■ **Activity**: Everything from the line containing "This screenshot has height=192, width=524." through the line containing "Go to My Staff" in the listing below should be copied exactly, and nothing more.

■ **Record extracts**:
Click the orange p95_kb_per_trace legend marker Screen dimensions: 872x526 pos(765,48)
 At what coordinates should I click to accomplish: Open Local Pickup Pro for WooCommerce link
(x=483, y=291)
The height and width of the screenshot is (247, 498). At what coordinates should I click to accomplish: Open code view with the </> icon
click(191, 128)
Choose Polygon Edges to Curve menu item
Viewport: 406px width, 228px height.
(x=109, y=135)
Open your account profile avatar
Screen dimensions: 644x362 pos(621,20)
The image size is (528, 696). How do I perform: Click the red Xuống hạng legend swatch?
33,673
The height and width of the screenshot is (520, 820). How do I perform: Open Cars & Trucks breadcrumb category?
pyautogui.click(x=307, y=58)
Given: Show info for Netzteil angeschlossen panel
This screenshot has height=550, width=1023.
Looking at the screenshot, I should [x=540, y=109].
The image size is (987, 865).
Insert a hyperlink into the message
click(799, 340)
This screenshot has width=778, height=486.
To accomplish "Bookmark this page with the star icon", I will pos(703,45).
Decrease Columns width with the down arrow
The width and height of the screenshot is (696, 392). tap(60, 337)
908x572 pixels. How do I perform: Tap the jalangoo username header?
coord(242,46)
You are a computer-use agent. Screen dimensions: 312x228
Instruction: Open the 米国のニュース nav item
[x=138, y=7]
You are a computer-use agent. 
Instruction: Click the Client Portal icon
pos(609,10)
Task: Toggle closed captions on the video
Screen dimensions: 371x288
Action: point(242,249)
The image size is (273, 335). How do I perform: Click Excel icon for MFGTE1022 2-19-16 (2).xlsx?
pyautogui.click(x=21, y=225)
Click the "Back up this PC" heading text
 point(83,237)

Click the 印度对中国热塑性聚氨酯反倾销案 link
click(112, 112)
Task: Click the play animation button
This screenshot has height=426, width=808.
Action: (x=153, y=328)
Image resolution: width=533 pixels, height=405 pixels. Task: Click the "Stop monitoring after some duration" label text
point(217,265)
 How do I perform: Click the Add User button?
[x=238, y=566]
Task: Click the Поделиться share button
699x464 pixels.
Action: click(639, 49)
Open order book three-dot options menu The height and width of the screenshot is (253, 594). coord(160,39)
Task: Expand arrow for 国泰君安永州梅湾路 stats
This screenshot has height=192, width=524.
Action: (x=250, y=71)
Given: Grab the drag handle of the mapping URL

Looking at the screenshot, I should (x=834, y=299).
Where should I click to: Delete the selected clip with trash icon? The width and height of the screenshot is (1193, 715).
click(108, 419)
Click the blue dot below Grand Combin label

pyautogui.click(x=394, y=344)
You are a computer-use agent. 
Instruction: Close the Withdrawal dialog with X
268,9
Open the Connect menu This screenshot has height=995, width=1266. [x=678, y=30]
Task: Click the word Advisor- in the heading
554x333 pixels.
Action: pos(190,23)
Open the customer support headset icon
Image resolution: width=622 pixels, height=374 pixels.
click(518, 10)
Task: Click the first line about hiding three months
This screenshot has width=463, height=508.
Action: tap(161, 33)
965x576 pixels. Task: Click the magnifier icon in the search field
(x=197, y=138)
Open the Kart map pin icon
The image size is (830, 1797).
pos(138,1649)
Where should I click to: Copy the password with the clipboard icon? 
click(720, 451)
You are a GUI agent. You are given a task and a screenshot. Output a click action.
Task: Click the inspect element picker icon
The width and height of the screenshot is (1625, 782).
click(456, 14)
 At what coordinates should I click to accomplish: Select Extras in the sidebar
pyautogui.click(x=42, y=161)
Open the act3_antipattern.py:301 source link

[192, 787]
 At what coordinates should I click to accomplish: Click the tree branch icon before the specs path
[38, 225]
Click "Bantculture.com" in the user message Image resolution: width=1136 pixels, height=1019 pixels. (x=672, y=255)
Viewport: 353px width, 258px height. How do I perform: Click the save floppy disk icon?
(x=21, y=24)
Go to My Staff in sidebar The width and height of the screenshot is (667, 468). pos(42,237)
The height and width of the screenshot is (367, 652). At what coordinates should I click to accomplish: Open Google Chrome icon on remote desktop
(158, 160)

■ **Result of this task**:
This screenshot has height=192, width=524.
Action: (x=250, y=71)
Given: Grab the drag handle of the mapping URL

Looking at the screenshot, I should (x=834, y=299).
Where should I click to: Delete the selected clip with trash icon? The width and height of the screenshot is (1193, 715).
click(108, 419)
Click the blue dot below Grand Combin label

pyautogui.click(x=394, y=344)
You are a computer-use agent. 
Instruction: Close the Withdrawal dialog with X
268,9
Open the Connect menu This screenshot has height=995, width=1266. [x=678, y=30]
Task: Click the word Advisor- in the heading
554x333 pixels.
Action: pos(190,23)
Open the customer support headset icon
Image resolution: width=622 pixels, height=374 pixels.
click(518, 10)
Task: Click the first line about hiding three months
This screenshot has width=463, height=508.
Action: tap(161, 33)
965x576 pixels. Task: Click the magnifier icon in the search field
(x=197, y=138)
Open the Kart map pin icon
The image size is (830, 1797).
pos(138,1649)
Where should I click to: Copy the password with the clipboard icon? 
click(720, 451)
You are a GUI agent. You are given a task and a screenshot. Output a click action.
Task: Click the inspect element picker icon
The width and height of the screenshot is (1625, 782).
click(456, 14)
 At what coordinates should I click to accomplish: Select Extras in the sidebar
pyautogui.click(x=42, y=161)
Open the act3_antipattern.py:301 source link

[192, 787]
 At what coordinates should I click to accomplish: Click the tree branch icon before the specs path
[38, 225]
Click "Bantculture.com" in the user message Image resolution: width=1136 pixels, height=1019 pixels. (x=672, y=255)
Viewport: 353px width, 258px height. How do I perform: Click the save floppy disk icon?
(x=21, y=24)
Go to My Staff in sidebar The width and height of the screenshot is (667, 468). pos(42,237)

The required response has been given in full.